## TASK REQUIREMENTS
Output the following lines verbatim, starting with the line containing "You are a computer-use agent. Image resolution: width=698" and continuing through the line containing "Open the Musicfreak".

## SOURCE RECORDS

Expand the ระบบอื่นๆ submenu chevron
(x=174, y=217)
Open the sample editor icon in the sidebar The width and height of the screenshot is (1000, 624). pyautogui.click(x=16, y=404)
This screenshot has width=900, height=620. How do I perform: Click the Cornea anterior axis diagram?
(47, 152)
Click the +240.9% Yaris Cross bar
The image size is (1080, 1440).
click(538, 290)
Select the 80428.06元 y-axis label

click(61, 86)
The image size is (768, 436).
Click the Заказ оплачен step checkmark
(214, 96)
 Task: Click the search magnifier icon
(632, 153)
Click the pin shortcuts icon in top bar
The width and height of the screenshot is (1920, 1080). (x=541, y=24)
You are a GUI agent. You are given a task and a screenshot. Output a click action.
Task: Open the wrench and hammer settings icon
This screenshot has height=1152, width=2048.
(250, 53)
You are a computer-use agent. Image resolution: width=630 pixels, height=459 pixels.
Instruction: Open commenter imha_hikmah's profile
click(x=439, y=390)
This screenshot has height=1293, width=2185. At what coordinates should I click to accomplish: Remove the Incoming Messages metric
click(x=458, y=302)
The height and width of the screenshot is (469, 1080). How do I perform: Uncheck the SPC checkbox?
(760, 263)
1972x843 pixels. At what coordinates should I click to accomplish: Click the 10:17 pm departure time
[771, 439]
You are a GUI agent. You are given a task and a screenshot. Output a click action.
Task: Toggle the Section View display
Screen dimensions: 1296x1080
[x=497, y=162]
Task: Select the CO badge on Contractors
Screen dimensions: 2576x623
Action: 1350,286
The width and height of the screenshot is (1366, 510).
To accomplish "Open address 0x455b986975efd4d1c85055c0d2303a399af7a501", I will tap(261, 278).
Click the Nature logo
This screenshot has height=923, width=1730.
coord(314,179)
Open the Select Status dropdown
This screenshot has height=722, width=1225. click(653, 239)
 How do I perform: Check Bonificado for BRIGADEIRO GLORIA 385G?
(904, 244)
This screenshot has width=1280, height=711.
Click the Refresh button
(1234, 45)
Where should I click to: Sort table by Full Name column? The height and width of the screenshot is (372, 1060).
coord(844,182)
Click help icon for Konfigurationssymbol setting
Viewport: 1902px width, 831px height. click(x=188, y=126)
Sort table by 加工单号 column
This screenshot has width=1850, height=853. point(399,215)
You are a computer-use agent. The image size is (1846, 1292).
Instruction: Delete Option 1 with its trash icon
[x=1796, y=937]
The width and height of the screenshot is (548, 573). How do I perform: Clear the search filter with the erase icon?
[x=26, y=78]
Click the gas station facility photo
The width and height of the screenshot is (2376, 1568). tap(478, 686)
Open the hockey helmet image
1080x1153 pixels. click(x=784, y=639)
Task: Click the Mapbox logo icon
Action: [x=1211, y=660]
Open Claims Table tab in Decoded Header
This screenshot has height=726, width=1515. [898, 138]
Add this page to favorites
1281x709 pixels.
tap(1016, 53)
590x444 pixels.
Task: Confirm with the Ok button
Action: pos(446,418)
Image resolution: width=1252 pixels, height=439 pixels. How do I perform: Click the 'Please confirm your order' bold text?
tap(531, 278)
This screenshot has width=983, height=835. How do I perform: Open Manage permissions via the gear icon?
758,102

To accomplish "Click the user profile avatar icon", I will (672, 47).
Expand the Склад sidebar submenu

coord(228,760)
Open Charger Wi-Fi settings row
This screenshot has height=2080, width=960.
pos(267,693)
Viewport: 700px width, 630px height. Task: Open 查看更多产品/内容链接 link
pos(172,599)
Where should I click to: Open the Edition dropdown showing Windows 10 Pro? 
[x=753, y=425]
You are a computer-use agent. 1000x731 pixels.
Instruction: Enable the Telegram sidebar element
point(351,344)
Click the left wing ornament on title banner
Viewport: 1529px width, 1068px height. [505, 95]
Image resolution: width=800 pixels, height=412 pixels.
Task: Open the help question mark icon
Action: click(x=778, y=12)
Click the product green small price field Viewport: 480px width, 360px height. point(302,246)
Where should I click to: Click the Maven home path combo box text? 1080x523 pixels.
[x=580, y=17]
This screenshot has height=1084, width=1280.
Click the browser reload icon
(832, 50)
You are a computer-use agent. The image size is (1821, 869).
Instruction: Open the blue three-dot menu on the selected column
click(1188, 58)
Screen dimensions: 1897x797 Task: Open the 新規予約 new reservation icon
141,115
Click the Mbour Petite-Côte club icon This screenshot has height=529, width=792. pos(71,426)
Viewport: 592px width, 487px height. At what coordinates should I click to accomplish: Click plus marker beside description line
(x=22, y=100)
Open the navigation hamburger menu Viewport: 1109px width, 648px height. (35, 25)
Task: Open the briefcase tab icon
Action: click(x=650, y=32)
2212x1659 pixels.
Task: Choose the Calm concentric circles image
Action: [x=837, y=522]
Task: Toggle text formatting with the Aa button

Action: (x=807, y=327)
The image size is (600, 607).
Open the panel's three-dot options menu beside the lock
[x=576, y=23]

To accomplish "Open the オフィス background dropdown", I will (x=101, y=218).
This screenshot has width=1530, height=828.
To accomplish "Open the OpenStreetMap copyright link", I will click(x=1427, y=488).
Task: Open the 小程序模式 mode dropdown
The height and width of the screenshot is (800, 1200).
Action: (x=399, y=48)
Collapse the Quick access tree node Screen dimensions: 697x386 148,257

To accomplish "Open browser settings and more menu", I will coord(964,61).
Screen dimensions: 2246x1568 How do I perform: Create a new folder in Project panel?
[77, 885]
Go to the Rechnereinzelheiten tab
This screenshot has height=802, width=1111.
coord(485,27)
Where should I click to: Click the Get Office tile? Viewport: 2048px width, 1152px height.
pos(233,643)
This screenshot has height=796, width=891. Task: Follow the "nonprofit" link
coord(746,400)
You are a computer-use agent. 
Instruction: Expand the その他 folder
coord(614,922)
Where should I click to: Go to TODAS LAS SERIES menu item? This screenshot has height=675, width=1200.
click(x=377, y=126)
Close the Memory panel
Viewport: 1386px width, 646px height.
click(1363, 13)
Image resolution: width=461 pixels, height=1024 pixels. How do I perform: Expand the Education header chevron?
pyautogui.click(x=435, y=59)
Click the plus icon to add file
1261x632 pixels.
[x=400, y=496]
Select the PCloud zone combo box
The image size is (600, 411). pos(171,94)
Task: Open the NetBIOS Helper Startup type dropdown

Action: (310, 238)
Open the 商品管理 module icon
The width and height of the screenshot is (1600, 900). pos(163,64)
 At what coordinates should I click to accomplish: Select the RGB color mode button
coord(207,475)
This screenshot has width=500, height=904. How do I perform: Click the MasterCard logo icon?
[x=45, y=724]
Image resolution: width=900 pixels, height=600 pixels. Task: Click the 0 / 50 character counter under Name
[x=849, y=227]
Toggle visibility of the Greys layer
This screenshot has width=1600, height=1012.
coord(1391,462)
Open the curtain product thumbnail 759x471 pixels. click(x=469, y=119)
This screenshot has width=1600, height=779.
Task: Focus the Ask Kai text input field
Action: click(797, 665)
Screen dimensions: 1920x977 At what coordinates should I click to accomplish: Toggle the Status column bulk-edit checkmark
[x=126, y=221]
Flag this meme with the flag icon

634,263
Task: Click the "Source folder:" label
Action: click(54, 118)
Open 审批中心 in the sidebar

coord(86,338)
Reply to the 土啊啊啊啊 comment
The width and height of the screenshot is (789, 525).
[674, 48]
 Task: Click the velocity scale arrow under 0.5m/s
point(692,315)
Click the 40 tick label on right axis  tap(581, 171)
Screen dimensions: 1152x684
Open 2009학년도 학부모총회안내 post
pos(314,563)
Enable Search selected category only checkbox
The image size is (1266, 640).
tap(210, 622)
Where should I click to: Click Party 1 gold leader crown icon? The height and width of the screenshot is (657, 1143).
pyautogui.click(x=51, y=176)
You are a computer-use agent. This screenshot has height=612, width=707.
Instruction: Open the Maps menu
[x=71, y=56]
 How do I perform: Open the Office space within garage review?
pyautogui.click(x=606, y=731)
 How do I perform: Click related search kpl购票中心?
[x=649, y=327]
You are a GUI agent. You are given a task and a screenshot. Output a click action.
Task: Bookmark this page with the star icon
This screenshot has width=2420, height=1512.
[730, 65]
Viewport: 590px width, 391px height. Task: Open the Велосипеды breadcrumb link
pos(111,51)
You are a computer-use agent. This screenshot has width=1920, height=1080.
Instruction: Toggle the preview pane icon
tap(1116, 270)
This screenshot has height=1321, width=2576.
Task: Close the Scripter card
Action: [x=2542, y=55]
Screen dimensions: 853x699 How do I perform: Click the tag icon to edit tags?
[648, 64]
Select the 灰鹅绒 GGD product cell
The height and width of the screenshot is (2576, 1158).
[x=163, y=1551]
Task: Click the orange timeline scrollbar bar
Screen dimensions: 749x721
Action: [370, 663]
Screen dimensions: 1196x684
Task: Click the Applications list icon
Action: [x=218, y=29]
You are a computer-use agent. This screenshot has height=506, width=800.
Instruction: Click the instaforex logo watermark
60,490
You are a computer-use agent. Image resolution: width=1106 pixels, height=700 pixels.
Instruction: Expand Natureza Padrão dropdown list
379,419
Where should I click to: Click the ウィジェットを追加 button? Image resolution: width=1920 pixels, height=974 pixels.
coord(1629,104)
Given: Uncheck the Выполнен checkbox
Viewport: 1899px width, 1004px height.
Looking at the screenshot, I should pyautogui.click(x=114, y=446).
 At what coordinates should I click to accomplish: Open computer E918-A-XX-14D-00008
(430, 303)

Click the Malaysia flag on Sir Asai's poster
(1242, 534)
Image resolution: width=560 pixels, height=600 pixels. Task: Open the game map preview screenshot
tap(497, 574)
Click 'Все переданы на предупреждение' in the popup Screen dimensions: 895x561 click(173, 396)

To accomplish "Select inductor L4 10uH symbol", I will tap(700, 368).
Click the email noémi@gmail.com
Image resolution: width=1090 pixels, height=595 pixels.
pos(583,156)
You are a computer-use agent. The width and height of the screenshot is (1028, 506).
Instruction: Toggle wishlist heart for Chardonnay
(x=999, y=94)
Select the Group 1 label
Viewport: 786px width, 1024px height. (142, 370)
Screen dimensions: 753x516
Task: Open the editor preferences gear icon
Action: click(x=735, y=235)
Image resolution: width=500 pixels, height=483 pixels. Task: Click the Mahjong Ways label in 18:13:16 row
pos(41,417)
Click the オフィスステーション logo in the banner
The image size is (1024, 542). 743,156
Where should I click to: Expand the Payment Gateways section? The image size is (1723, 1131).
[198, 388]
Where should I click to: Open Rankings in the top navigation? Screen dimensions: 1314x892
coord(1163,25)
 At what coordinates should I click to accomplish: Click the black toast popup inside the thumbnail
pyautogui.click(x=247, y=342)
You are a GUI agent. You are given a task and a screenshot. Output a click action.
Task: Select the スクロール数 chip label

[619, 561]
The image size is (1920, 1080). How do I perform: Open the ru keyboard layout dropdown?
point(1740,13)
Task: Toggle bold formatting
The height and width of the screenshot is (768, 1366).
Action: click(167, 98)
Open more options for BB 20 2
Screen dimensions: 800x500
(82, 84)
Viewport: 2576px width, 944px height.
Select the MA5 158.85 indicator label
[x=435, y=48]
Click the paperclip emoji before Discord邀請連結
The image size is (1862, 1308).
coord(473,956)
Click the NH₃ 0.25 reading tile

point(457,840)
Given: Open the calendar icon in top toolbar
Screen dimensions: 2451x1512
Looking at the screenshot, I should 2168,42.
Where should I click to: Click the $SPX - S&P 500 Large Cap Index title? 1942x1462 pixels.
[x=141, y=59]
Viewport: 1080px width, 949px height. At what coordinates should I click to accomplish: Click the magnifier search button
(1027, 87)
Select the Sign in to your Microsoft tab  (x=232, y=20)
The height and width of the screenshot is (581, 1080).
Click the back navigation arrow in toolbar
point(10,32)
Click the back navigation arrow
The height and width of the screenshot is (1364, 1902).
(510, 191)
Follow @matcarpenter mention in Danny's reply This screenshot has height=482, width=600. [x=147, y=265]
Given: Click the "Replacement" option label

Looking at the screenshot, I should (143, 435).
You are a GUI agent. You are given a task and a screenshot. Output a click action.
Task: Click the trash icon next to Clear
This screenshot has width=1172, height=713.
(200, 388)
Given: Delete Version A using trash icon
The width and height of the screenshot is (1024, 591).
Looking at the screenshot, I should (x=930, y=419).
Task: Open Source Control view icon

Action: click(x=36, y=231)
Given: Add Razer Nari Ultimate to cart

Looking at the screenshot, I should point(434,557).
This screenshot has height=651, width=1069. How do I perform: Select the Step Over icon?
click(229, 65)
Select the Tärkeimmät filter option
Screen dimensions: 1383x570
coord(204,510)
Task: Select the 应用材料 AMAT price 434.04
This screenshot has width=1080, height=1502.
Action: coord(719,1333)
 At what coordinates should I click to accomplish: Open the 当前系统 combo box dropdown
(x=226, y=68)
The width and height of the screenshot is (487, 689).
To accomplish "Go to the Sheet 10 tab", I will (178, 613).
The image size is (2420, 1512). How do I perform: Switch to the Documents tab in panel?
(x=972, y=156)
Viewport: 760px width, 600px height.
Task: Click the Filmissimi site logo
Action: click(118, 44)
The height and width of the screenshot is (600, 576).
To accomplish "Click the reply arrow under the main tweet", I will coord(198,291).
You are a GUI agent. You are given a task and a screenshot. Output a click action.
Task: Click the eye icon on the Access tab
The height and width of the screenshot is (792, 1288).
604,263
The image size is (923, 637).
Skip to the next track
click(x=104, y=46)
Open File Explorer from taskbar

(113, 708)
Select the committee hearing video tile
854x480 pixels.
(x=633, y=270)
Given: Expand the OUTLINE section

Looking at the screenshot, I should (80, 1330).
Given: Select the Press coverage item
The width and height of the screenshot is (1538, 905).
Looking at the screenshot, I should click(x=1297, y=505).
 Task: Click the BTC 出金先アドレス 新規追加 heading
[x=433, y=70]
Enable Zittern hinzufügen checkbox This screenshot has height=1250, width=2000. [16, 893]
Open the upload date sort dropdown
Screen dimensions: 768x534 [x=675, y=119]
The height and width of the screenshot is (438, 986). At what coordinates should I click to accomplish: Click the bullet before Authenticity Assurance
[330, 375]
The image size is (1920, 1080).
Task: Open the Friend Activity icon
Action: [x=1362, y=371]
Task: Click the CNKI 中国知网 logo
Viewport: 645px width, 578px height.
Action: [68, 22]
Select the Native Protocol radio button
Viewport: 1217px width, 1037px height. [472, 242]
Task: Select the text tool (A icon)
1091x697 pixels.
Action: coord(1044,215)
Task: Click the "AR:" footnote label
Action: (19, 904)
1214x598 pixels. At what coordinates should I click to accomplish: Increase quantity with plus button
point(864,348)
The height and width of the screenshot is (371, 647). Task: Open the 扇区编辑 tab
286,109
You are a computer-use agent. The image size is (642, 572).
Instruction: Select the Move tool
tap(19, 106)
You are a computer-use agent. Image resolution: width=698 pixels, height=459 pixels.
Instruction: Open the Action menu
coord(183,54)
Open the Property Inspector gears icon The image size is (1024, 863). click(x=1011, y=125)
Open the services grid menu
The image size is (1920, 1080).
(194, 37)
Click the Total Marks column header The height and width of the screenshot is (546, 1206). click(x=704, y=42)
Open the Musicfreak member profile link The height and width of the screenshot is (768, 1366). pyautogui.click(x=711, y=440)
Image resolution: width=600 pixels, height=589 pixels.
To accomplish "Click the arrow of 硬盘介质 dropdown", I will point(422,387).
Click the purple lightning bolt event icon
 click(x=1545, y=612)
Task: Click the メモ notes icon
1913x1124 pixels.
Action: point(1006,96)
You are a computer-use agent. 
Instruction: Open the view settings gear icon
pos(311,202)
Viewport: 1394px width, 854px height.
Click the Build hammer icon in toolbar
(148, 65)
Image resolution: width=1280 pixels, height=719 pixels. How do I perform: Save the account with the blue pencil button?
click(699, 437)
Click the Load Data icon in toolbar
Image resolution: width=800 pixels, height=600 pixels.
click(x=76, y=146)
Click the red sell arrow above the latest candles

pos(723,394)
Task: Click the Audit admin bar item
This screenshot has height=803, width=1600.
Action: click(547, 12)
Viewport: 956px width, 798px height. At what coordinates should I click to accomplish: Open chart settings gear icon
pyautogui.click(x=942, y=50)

## EXERCISE SOLUTION
You are a computer-use agent. Image resolution: width=698 pixels, height=459 pixels.
Instruction: Open the Action menu
coord(183,54)
Open the Property Inspector gears icon The image size is (1024, 863). click(x=1011, y=125)
Open the services grid menu
The image size is (1920, 1080).
(194, 37)
Click the Total Marks column header The height and width of the screenshot is (546, 1206). click(x=704, y=42)
Open the Musicfreak member profile link The height and width of the screenshot is (768, 1366). pyautogui.click(x=711, y=440)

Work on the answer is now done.